Start of Records to use
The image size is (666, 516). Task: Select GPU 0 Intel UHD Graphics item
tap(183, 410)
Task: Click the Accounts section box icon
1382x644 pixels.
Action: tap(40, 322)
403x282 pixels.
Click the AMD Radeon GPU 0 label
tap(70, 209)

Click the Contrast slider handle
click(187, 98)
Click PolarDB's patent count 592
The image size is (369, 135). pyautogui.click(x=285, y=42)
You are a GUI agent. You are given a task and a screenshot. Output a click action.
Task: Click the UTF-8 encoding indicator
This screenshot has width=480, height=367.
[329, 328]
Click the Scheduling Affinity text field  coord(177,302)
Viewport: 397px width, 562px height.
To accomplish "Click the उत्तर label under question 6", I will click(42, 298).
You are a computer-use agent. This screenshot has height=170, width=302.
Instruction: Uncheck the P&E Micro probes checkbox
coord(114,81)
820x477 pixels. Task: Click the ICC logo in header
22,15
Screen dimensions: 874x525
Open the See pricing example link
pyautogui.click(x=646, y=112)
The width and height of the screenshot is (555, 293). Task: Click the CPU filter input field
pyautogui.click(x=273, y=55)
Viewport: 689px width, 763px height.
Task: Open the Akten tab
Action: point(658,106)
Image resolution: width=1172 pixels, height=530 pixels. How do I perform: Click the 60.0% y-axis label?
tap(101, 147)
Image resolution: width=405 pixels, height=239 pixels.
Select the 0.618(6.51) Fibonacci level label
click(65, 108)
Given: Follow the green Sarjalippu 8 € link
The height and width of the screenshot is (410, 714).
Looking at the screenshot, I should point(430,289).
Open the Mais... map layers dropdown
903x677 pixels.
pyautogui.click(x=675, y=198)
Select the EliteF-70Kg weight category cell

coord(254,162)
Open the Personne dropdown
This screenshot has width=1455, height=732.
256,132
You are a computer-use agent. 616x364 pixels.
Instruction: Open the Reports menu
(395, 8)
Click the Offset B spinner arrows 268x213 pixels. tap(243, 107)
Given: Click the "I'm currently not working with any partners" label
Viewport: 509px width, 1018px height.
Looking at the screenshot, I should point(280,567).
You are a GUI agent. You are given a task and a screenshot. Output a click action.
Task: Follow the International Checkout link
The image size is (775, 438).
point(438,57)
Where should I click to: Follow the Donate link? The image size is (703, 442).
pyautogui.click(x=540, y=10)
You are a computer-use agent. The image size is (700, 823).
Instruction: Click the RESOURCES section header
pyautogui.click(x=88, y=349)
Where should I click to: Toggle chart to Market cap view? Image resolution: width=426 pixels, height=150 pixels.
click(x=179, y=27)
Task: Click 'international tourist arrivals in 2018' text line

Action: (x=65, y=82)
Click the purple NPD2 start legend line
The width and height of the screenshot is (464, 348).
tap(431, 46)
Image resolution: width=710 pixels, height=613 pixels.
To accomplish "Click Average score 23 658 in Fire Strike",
End of Records to use
▶ **Task brief**:
Extract, please, the lines from the start of the entries above through the one with "You are a computer-use agent. This", both included, reproducing each exactly and adding nothing.

▶ **Result of the task**:
The image size is (666, 516). Task: Select GPU 0 Intel UHD Graphics item
tap(183, 410)
Task: Click the Accounts section box icon
1382x644 pixels.
Action: tap(40, 322)
403x282 pixels.
Click the AMD Radeon GPU 0 label
tap(70, 209)

Click the Contrast slider handle
click(187, 98)
Click PolarDB's patent count 592
The image size is (369, 135). pyautogui.click(x=285, y=42)
You are a GUI agent. You are given a task and a screenshot. Output a click action.
Task: Click the UTF-8 encoding indicator
This screenshot has width=480, height=367.
[329, 328]
Click the Scheduling Affinity text field  coord(177,302)
Viewport: 397px width, 562px height.
To accomplish "Click the उत्तर label under question 6", I will click(42, 298).
You are a computer-use agent. This screenshot has height=170, width=302.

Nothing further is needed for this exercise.